# Work request
Among the lines below, copy each one in which "will" appears.

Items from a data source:
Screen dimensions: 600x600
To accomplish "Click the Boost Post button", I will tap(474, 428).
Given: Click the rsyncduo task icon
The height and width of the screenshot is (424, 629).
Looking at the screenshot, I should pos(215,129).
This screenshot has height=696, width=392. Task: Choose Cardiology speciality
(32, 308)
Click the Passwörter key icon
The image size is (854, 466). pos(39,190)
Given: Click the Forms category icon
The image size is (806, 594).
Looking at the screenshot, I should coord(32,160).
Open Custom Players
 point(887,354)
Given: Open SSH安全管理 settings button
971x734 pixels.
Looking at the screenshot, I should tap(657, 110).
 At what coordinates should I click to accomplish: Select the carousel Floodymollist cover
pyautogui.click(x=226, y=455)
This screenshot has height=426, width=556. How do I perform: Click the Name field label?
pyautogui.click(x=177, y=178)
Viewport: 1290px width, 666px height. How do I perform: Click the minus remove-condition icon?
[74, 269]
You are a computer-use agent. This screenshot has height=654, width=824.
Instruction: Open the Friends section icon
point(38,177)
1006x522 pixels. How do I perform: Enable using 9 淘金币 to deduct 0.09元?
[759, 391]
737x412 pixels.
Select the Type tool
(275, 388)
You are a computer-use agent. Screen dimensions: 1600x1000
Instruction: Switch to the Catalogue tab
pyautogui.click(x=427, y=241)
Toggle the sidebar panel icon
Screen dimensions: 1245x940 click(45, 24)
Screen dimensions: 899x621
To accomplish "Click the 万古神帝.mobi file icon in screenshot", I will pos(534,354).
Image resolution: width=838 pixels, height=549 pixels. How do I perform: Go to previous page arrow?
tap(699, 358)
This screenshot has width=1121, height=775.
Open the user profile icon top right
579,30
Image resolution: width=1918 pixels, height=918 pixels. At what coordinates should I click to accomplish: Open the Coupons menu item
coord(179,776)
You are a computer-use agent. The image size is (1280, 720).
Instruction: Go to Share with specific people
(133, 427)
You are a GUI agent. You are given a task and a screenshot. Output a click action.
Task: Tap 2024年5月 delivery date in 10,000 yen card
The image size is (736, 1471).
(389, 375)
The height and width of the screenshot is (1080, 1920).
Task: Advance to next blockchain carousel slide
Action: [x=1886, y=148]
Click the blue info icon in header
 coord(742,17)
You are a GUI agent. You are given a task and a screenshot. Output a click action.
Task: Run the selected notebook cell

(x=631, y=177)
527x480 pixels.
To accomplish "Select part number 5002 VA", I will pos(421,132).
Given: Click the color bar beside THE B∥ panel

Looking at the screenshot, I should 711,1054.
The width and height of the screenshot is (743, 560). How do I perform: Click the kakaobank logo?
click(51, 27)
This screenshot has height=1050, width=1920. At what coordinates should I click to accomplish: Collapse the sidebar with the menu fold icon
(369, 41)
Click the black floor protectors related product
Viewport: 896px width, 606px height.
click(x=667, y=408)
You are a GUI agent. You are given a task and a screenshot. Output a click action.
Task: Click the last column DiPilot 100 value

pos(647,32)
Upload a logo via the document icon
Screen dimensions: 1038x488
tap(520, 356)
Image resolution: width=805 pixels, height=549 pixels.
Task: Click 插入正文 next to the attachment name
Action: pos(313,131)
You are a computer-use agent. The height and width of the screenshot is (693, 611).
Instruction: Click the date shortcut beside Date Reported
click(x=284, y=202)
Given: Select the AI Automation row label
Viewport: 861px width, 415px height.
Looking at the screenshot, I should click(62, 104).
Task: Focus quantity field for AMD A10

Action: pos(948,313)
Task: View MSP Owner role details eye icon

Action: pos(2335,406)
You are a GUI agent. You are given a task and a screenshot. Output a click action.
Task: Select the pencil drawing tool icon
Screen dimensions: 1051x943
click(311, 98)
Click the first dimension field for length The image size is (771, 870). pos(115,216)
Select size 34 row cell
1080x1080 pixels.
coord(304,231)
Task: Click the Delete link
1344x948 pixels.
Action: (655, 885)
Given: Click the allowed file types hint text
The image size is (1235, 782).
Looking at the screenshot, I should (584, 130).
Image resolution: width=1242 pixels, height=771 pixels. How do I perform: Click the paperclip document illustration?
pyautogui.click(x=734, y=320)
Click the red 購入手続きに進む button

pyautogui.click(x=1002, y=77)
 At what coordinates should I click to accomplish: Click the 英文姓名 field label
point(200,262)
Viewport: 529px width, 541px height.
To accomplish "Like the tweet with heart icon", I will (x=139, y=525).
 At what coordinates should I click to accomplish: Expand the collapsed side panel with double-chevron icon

# Answer to this exercise
To accomplish "Click the Boost Post button", I will tap(474, 428).
To accomplish "Click the 万古神帝.mobi file icon in screenshot", I will pos(534,354).
To accomplish "Select part number 5002 VA", I will pos(421,132).
To accomplish "Like the tweet with heart icon", I will (x=139, y=525).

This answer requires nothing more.